Set down every record below exactly as it stands, leaving out the pictures.

(Items listed in a dataset)
----

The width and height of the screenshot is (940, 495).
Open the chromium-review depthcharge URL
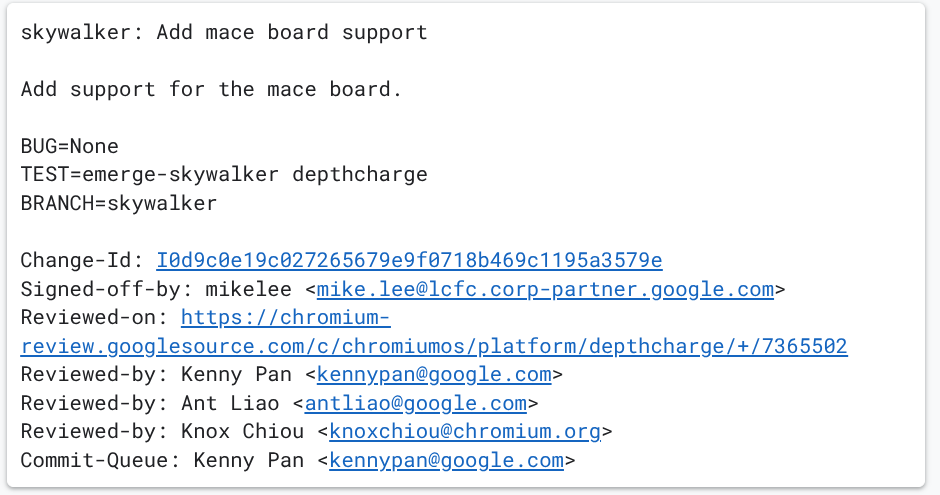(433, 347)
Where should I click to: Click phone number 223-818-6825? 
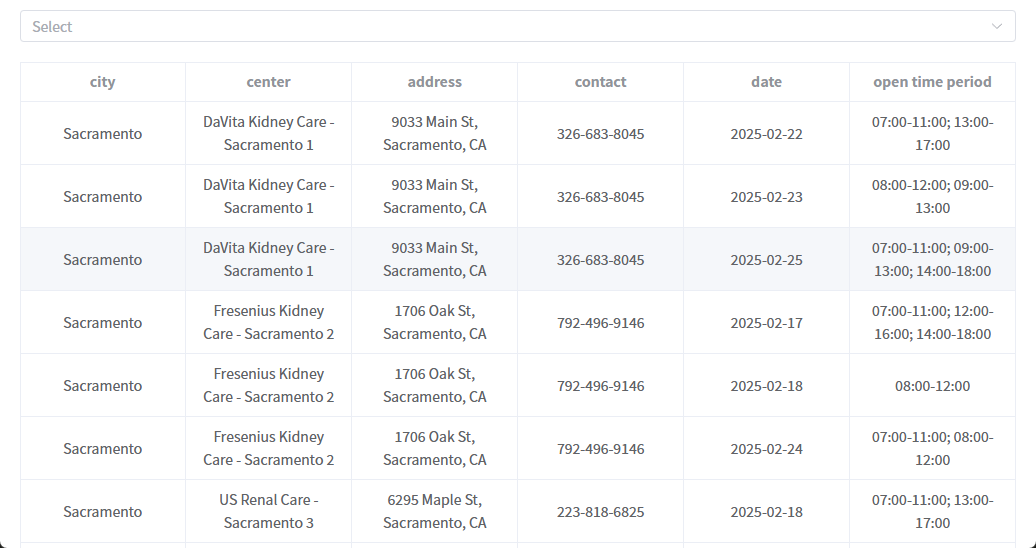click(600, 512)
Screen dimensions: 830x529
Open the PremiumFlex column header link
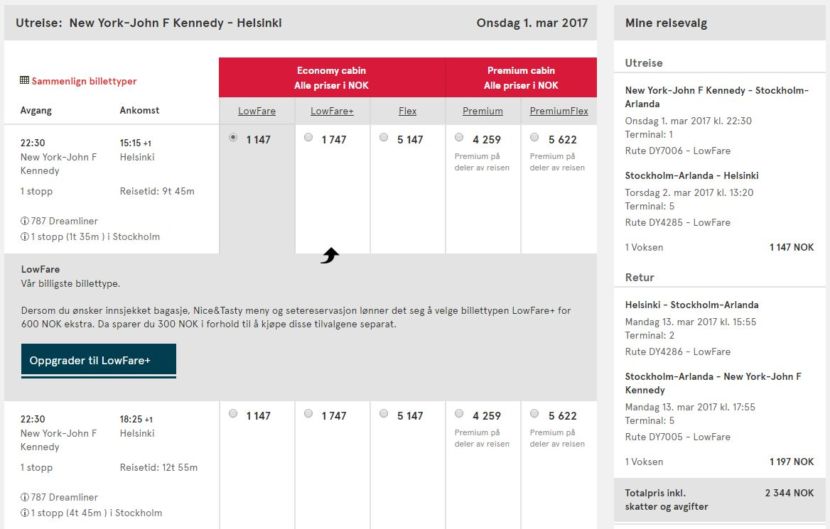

----

Answer to this task =>
The width and height of the screenshot is (940, 495).
Open the chromium-review depthcharge URL
(433, 347)
Where should I click to: Click phone number 223-818-6825? 
click(600, 512)
Screen dimensions: 830x529
Open the PremiumFlex column header link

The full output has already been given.